Abstract: Krabbe leukodystrophy (KD) (purported incidence 1:250,000) is an autosomal recessive disease due to loss of function mutations in the lysosomal enzyme Galactosylceramidase (GalC). One consequence of GalC loss of function is accumulation of the metabolic byproduct and toxin, psychosine (PSY) in the nervous system. The most common form of KD is the devastating early infantile type (EIKD), with onset of symptoms of disease in the first six months of life and death within 2-3 years of symptom onset.

Newborn screening (NBS) for KD has been available for 9 years in New York State (NYS), 3 years in Missouri and will soon be available in New Jersey, Kentucky and Illinois. NBS and early diagnosis are critical for efficacious treatment of KD because the sole treatment available, pooled cord blood transplantation (CBT), is more effective when started pre-symptomatically and as early in life as possible.Accurate identification of imminent EIKD is also particularly important because the preparatory ablative regimen for CBT is associated with 20% mortality in the first year of life.

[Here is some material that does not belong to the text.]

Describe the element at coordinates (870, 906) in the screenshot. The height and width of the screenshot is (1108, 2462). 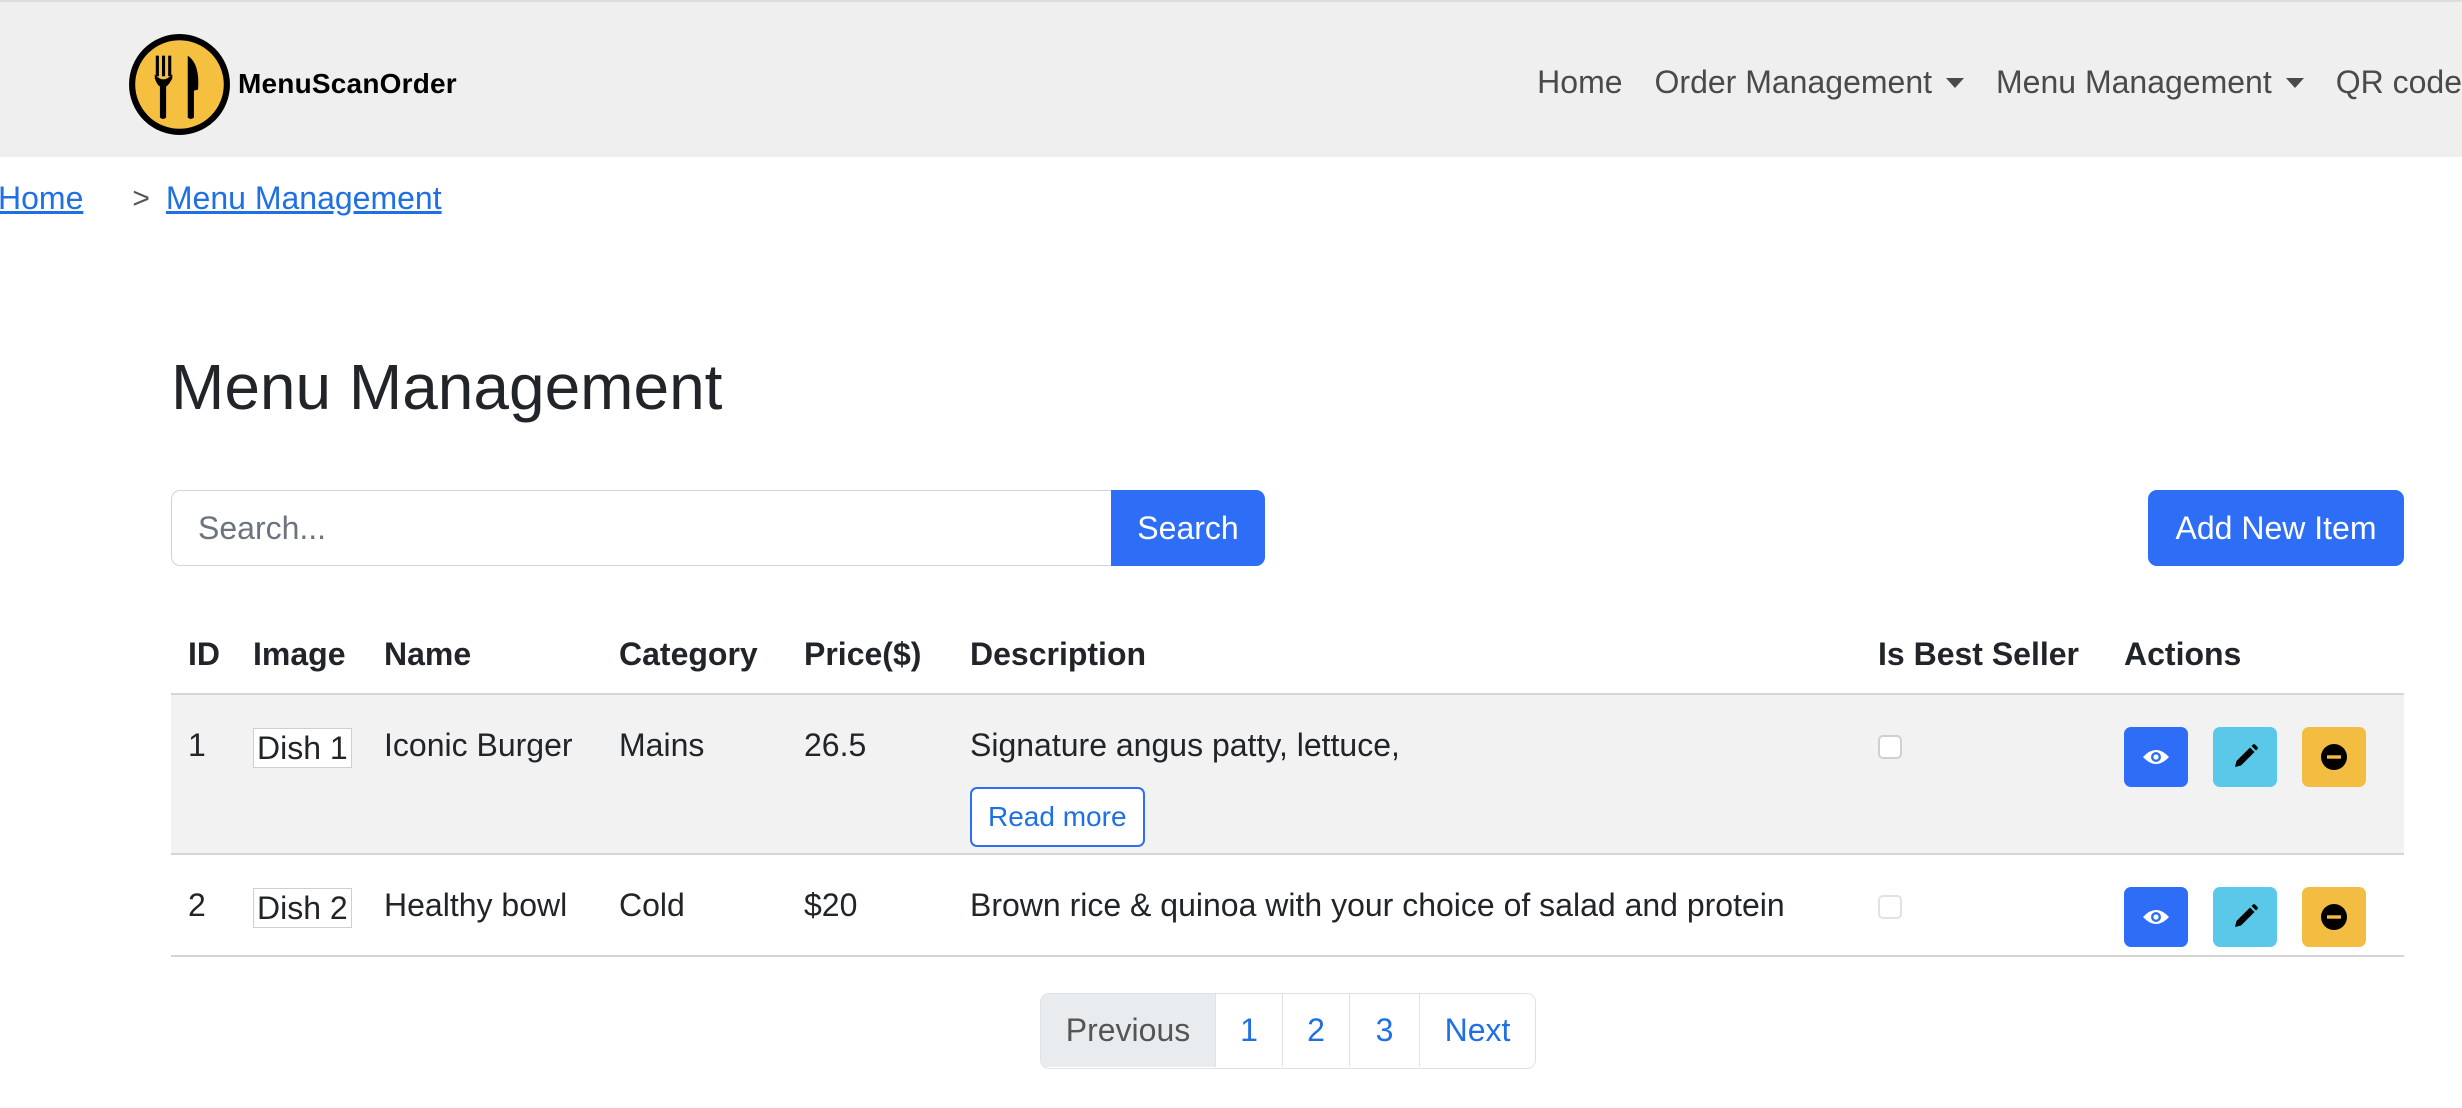
I see `cell-price: $20` at that location.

Unfortunately, the current NYSNBS diagnostic paradigm for EIKD is imperfect, despite comprising DNA diagnosis, GALC enzyme levels, neurological exam, MRI scan of brain and electrophysiological exams. We hypothesize that two tests that can be determined rapidly on NBS blood spots, psychosine levels and GalC enzyme activities, will better predict KD. To test this hypothesis, we will measure PSY levels on bloodspots of patients in the Worldwide Registry of KD (WWR) at the Hunter James Kelly Research Institute HJKRI, and on bloodspots from new NYS-NBS positive babies (GalC levels known), as well as on controls. Using bivariate analysis of Galc and PSY, we will develop a new paradigm aimed at early and accurate prediction of EIKD. If this hypothesis is proven correct, the resulting change in the NYS-NBS algorithm will improve the speed, the sensitivity and the specificity of diagnosis and prognosis of KD, and thereby the efficacy of CBT. It will also provide a better template for a diagnostic algorithm useful for other NBS diseases where early diagnosis renders treatment more efficacious.